Answer:
a. 74,14 m
b. 11,93 m/s o 42,95 km/h
c. Nope. Not even on your wildest dreams.
Explanation:
So, in order to solve this situation, we must set common ground between me and the bus I plan to catch. First, we know that the bus and me are going to be on the same place at the same time if I manage to catch it. So, we choose one kinematic equation that allow us to stablish this common ground. In this case, we use the equation:
x_bus = x_0bus + v_0bus*t + 1/2 * a_bus * t^2
x_me = x_0me + v_0me*t + 1/2*a_me * t^2
We already stablished that the bus and I are going to be at the same place
x_bus = x_me, so we can match both of our equations:
x_0bus + v_0bus*t + 1/2*a_bus*t^2 = x_0me + v_0me*t + 1/2*a_me*t^2
We will fixate the reference point at my initial position, that means that x_0me = 0. Additionally, we know that the bus has constant velocity and that I started from rest. (a_bus = 0;v_0me = 0). So, we apply these conditions to our equation:
x_0bus + v_0bus*t = 1/2*a_me*t^2
What remains is a quadratic equation.
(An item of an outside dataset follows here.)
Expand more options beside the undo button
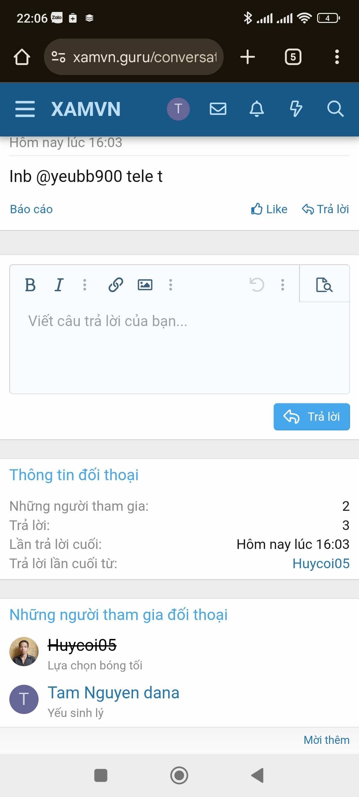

We replace the values and put all the terms on one side and the equations remains like this:
1/2*0,960*t^2 - 5*t - 12 = 0
We can find the roots of the equation using the general formula of the quadratic equation:
t = (-b±√(b^2-4ac))/2a = (-(-5)±√(〖(-5)〗^2-4*(0,48)*(12)))/(2*0,48)
Solving the quadratic formula, we find two roots; t1=-2.0116 s, which is before the whole situation started and have no physical value, and t2=12.4282 s. so it would take me 12.4282 second to catch the rear of the bus.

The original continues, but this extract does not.